回旋腱板のトレーニングは表層のアウターマッスルを動かさず、深層の筋肉の走行を意識してトレーニングすることが重要です。ゴムチューブを使ってトレーニングします。
チューブエクスターナルローテーション・・・エクスターナルローテーションとは外旋という意味です。チューブを使って外旋筋を鍛えます。肩の外旋は棘上筋・小円筋・棘下筋が働きます。脇を開いて肩と90度に曲げた肘を同じ高さにします。前腕を床と平行の位置にして固定されたゴムチューブの片端を持ちます。そのまま、前腕を上方向に回していきます。肘が頭の位置になったらゆっくり元に戻します。この外旋運動で腱板の外旋筋をトレーニングできます。

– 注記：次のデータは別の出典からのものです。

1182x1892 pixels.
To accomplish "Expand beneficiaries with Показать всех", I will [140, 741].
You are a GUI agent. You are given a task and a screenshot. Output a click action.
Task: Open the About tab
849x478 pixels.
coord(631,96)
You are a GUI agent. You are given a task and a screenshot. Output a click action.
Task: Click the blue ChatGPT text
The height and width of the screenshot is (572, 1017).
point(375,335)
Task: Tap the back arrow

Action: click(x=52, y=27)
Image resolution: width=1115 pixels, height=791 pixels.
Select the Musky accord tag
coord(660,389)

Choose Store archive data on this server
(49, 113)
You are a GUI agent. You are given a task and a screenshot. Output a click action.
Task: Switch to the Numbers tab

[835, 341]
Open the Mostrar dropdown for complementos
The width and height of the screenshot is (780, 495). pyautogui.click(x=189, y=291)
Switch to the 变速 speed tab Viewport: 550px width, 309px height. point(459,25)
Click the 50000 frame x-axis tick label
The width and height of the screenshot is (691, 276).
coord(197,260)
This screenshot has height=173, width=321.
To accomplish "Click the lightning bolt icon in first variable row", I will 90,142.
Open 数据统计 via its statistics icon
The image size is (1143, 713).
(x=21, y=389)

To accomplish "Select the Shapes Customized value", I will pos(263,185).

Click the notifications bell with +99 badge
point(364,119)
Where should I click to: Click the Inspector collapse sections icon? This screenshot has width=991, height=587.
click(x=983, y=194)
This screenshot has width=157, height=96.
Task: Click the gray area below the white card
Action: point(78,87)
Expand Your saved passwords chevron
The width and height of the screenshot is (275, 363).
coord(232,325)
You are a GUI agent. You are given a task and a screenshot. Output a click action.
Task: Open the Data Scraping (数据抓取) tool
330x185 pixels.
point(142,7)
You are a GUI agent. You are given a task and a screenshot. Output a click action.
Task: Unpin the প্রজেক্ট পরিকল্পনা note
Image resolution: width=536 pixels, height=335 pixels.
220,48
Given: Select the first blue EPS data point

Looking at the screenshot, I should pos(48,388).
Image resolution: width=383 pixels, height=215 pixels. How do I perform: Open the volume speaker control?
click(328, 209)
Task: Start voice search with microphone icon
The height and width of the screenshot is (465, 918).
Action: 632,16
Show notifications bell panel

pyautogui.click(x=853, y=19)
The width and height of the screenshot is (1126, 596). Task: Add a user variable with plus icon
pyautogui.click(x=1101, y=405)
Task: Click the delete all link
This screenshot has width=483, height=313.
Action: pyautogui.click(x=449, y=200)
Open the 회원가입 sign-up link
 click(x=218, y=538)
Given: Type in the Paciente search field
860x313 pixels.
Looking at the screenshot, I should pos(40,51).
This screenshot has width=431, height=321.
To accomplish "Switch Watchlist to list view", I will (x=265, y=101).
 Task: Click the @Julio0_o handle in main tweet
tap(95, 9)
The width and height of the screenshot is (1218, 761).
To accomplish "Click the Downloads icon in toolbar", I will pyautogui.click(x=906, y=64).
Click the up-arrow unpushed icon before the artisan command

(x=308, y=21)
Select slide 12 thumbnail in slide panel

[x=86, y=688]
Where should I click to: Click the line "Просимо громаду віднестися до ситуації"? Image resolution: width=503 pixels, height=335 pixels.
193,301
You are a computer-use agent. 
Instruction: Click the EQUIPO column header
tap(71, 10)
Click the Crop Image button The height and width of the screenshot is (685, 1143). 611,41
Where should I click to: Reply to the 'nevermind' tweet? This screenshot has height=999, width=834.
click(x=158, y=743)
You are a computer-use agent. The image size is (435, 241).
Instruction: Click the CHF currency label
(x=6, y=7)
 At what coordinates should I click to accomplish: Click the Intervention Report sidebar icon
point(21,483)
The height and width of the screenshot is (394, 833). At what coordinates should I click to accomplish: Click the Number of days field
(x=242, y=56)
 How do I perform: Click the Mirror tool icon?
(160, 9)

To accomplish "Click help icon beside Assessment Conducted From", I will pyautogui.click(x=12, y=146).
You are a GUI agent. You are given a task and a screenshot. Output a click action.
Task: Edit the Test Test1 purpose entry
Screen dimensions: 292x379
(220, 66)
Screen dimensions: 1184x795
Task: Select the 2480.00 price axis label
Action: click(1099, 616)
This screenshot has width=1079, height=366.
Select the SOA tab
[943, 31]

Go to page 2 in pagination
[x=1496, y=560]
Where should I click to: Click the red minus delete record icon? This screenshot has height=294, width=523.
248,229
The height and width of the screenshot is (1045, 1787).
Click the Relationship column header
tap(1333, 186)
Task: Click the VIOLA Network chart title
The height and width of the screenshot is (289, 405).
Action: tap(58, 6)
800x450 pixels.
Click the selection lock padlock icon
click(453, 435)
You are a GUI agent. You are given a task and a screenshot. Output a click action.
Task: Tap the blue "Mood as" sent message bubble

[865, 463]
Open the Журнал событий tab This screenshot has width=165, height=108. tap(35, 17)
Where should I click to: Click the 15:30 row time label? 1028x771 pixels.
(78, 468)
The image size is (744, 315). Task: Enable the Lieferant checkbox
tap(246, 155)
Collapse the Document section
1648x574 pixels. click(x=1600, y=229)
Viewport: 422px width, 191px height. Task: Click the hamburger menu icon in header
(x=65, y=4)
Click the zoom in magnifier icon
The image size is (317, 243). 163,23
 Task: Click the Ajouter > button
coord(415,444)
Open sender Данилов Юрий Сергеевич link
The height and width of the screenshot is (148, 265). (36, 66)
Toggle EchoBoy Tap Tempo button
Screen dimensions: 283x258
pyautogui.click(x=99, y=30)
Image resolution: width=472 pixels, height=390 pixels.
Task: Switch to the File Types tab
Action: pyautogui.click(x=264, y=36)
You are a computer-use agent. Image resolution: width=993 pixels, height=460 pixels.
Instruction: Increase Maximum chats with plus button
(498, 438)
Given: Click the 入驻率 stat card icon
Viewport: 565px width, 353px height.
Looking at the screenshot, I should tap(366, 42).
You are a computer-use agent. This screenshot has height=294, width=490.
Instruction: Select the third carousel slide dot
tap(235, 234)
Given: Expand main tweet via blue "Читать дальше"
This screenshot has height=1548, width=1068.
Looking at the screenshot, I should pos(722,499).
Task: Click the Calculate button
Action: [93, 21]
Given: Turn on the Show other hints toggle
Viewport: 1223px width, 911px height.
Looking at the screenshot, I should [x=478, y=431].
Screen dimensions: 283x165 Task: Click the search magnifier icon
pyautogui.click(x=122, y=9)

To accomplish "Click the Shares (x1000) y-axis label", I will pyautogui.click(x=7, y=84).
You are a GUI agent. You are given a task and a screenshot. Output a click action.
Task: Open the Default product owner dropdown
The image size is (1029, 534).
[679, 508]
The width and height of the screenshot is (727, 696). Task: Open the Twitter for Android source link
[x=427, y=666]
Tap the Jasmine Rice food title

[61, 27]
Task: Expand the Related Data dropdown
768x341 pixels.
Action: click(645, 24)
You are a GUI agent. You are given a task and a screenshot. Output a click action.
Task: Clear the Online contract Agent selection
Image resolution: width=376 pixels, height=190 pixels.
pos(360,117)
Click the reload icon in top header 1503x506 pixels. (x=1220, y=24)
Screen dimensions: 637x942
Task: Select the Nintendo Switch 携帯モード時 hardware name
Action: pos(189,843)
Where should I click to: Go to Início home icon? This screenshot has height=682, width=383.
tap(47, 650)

チューブインターナルローテーション・・・インターナルローテーションとは内旋のことを言います。立位になりカラダの外側に固定されたゴムチューブの端を持ちます。脇を締めた状態で肘を90度に曲げます。手をおなかに近づけるように動かします。この動きが内旋動作になり内旋筋をトレーニングできます。

肩関節腱板のストレッチ方法

最後に肩関節腱板のストレッチを紹介します。大胸筋などの大きな筋肉とは違い比較的小さな筋肉ですので軽めにストレッチするといいでしょう。腱板の中でも棘上筋・棘下筋・小円筋などの外旋筋が伸ばせるストレッチのやり方は、まず、伸ばしたい側の肘を90度くらいに曲げ手の甲を腰へ当てます。もう一方の手で
曲げた肘を掴みます。曲げた肘を前側に引いていきます。肩関節の後ろ側が伸ばされる感覚が出たら10秒ほどキープします。この動作をゆっくり3回ほど行って下さい。